Task item
Find the line with "chơi sex (164, 1063)" in the entries below. Repeat it, every following line, and the line with "Lồn Đẹp (209, 1118)", exactly and with nothing added.

*** Opening Supplied records ***

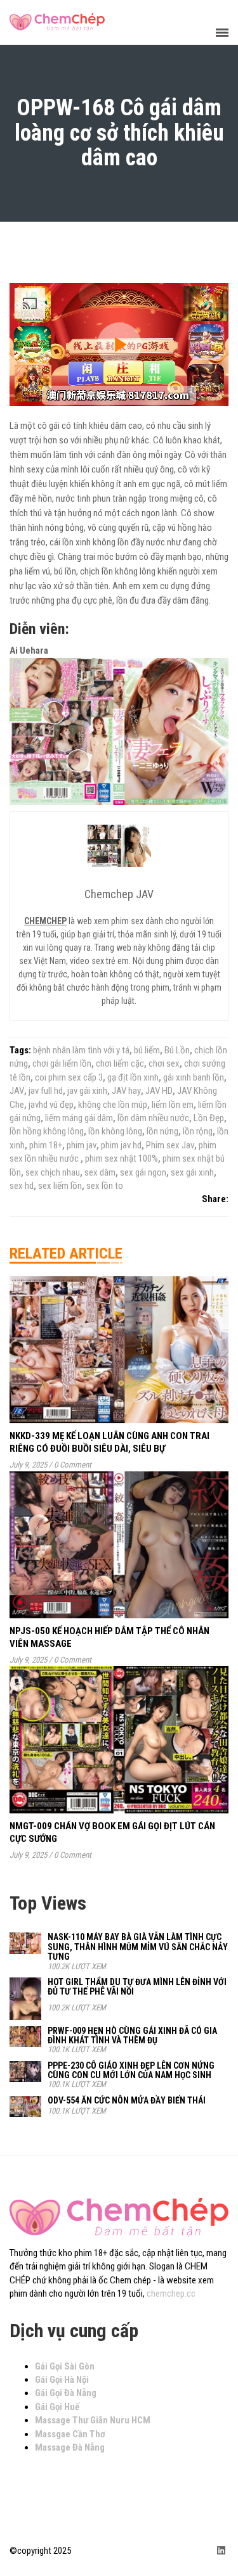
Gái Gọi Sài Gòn (65, 2366)
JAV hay (126, 1090)
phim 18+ (45, 1145)
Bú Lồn (177, 1050)
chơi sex (164, 1063)
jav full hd (46, 1090)
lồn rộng (198, 1131)
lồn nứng (162, 1131)
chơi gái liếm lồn (61, 1063)
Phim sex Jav (170, 1145)
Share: (215, 1199)
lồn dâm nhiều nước (153, 1118)
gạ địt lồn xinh (133, 1077)
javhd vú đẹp (51, 1104)
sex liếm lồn (60, 1185)
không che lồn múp (112, 1104)
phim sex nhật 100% (121, 1158)
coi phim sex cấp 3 (69, 1077)
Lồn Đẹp (209, 1118)
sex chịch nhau (52, 1172)
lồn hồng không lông (47, 1131)
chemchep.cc (171, 2293)
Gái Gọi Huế (57, 2407)
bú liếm (147, 1050)
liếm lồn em (173, 1104)
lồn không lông (115, 1131)
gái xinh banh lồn (193, 1077)
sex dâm (100, 1172)
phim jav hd (121, 1145)
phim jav (81, 1145)
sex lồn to (104, 1185)
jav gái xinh (87, 1090)
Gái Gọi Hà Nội (62, 2379)
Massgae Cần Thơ (70, 2434)
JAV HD (159, 1090)
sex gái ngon (143, 1172)
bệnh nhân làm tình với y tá (81, 1050)
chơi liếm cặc (120, 1063)
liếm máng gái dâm (79, 1118)
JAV (17, 1090)
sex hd (22, 1185)
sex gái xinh (192, 1172)
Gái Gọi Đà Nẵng (65, 2393)
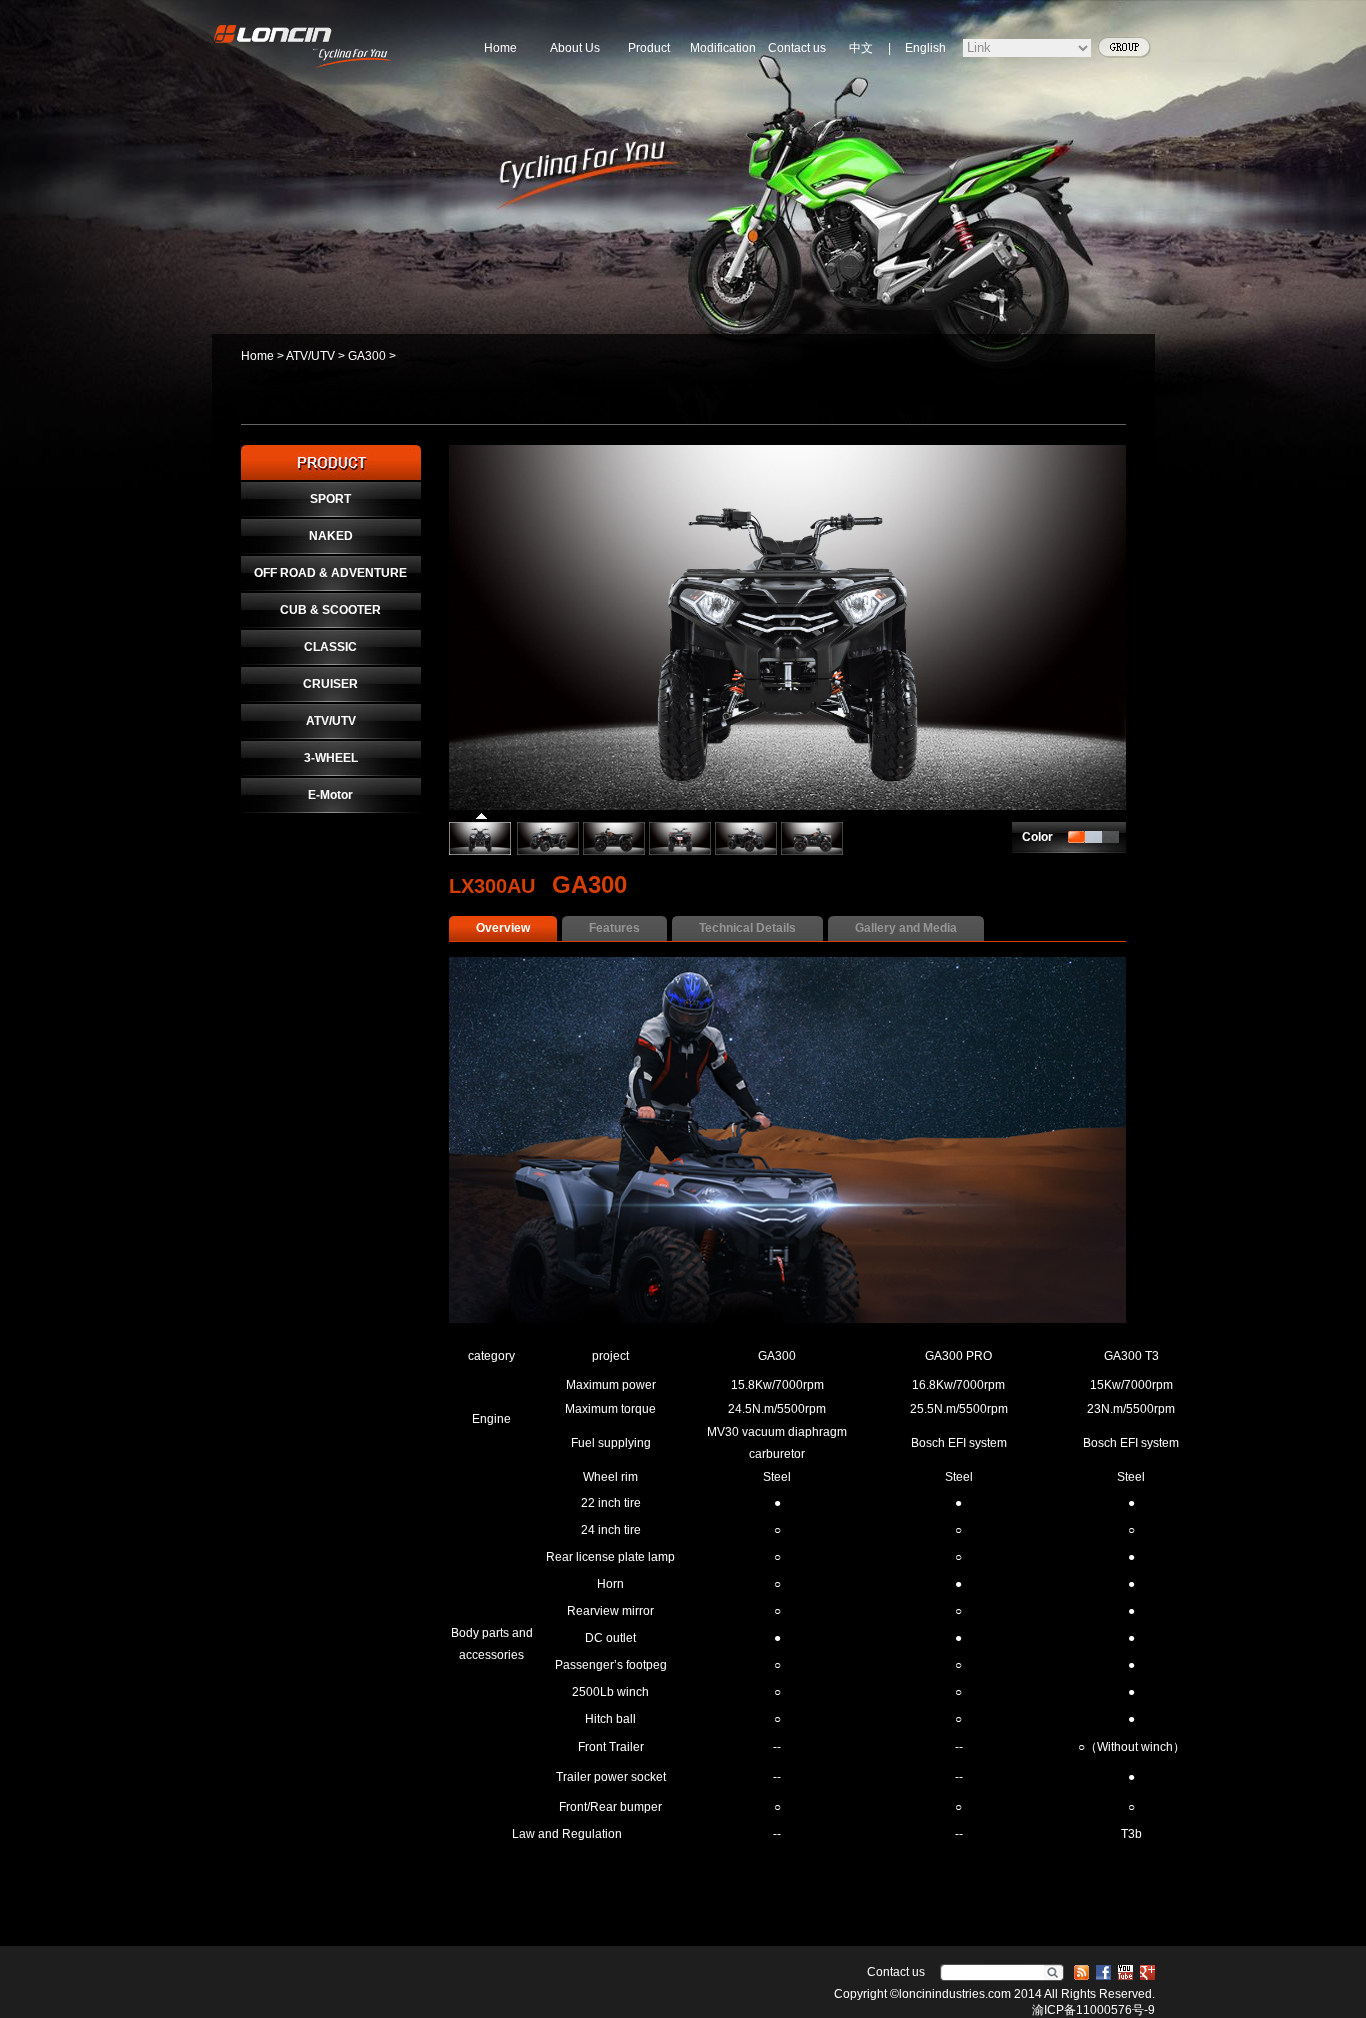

*** Closing Supplied records ***

Response
chơi sex (164, 1063)
jav full hd (46, 1090)
lồn rộng (198, 1131)
lồn nứng (162, 1131)
chơi gái liếm lồn (61, 1063)
Phim sex Jav (170, 1145)
Share: (215, 1199)
lồn dâm nhiều nước (153, 1118)
gạ địt lồn xinh (133, 1077)
javhd vú đẹp (51, 1104)
sex liếm lồn (60, 1185)
không che lồn múp (112, 1104)
phim sex nhật 100% (121, 1158)
coi phim sex cấp 3 (69, 1077)
Lồn Đẹp (209, 1118)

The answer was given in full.